| Hear No Evil |
If we fail to take those who threaten us at their word, we become unwitting partners in their crimes
Four years after Khalid Sheik Mohammed (KSM), the operational commander for the al Qaeda terror network, was captured in March 2003 outside of Islamabad, Pakistan's capital, the world heard from him again. His taped confession, made during military hearings at Guantanamo Bay, was a grim reminder of the sort of enemy the West has been engaged with in the war against terror since September 2001.
The U.S. 9/11 Commission Report released in July 2004 stated, "No one exemplifies the model of the terrorist entrepreneur more clearly than Khalid Sheik Mohammed, the principal architect of the 9/11 attacks." The Commission never got to question KSM directly, and his portrait provided in the report, while extensive, remained incomplete until the public heard directly from him. His recent confession fills in the blanks, offering a glimpse into the mind of a calculating and cold-blooded killer, unrepentant, even boastful of his hideous crimes.

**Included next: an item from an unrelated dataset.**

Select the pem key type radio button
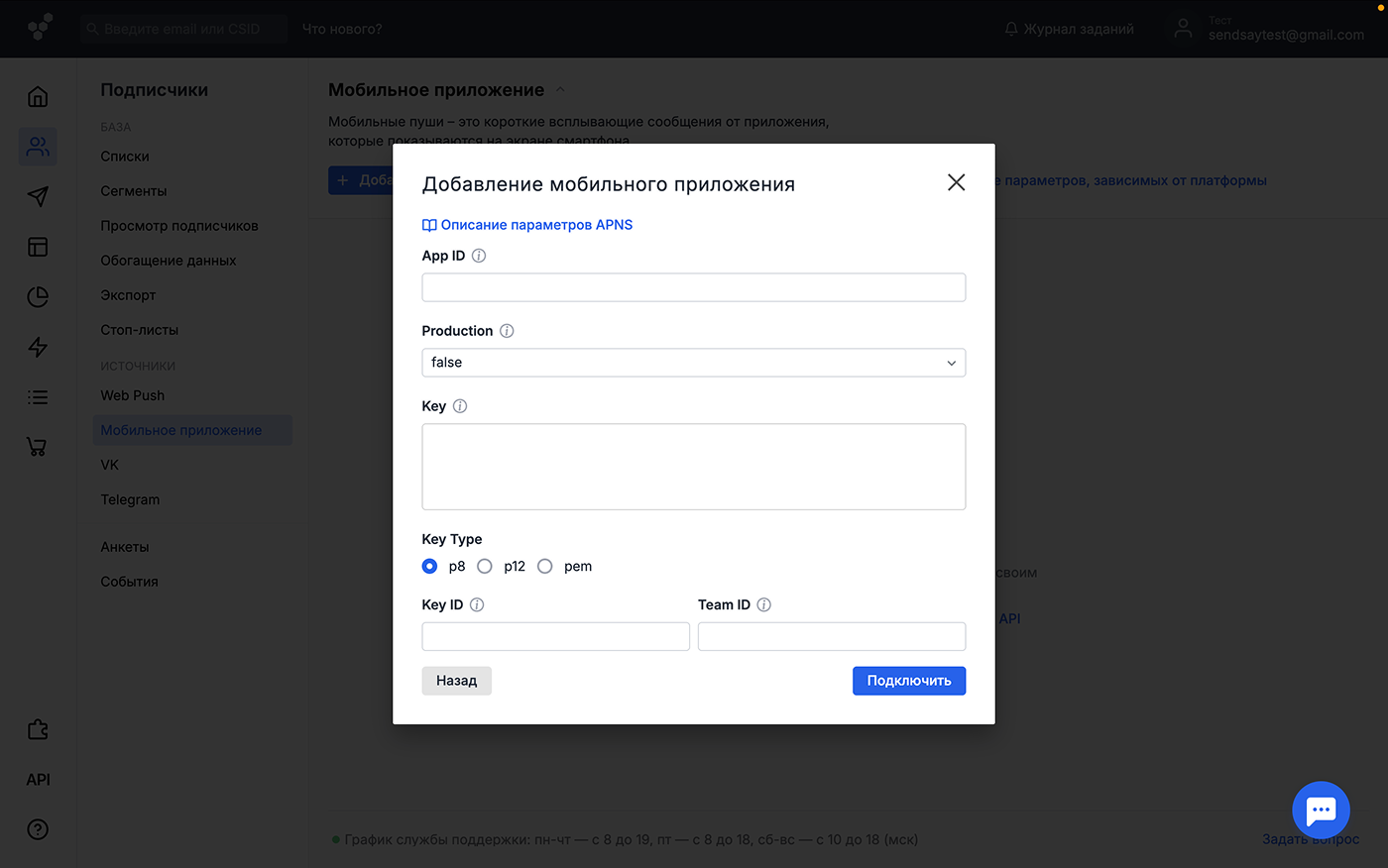 545,566
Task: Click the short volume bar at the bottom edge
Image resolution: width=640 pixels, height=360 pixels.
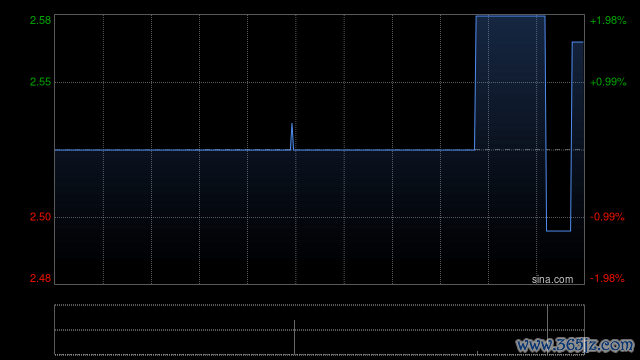Action: [477, 352]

KSM claimed responsibility for the "9/11 operation from A to Z." He also claimed responsibility for some 28 other terrorist attacks, including the Bali bombing in October 2002 that killed 202 and injured another 200, the Kenya hotel bombings in November 2002 in which 13 Israelis and Kenyans perished, and the Istanbul bombings of British and Jewish targets in November 2003 that took 57 lives and wounded 700.
KSM boasted about his role in decapitating Daniel Pearl, the Wall Street Journal reporter kidnapped in Karachi, Pakistan, in January 2002. KSM's confession to being at the centre of extensive terror operations in the war against the United States in particular, and the West, including Israel, in general, reveals how costly has been the result of underestimating al Qaeda's threat and its avowed aim of driving Americans and their allies out of the Middle East.

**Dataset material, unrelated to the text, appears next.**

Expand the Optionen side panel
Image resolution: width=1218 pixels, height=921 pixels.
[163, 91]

Osama bin Laden's August 1996 epistle containing the declaration of war (jihad) against the United States went unheeded. More than a decade later, and with terrorism unabated, a likely majority in the West, including Canada, continue to disbelieve the gravity of that declaration and al Qaeda's intent to wage war by any means available.
The vote last February by Stéphane Dion's Liberals--joined by the Bloc and the NDP--against renewing two measures of the Anti-Terrorism Act of 2001 is indicative of this disbelief in a war, unlike any wars of the past, unleashed against the West by folks indistinguishable from the ethno-religious mix of the population in the greater Middle East and its diaspora in Europe and North America.
Were it not for KSM and his ilk--men of considerable intelligence, technical abilities, familiarity with the West and ferocity to do harm without any guilt--making common cause with Bin Laden, the al Qaeda leader would have remained a delusional warrior issuing worthless epistles. But men like KSM see themselves as alchemists of revolution, bringing down the world around them, heedless of the cost or the future. Such men can craft ideology from the disjointed scatterings of received wisdom, sacred or profane, as the Bolsheviks did, and hurl it against the civilized world.
In an open and free society, those who underestimate the evil of such men become unwitting partners in crimes imagined and then perpetrated against the unwary and innocent citizens of that society. There is always some grievance around in any society that can be exploited against the established order. But men such as KSM are crafty tacticians who avoid the hammer of the brutal regimes that flourish in the greater Middle East, while probing the soft underbelly of western democracies laden with feelings of guilt over past wrongs and present inequities.
The primary lesson of 9/11 is what happens when intelligence fails to connect the dots. Successful intelligence work means appreciating the intent of those who declared war on the West, as did Osama bin Laden, and apprehending the world's KSMs before they commit crimes.
Canada was among the countries Bin Laden warned for being allied with the U.S. against the Middle East envisioned by al Qaeda. Canadians must ask their political leaders, especially those of the liberal left, how their multicultural pieties will keep them secure from the evil of KSM and those who take the profanities of Bin Laden and associates as religious edicts to harm their fellow citizens, as did the homegrown jihadis in the London bombings of July 2005.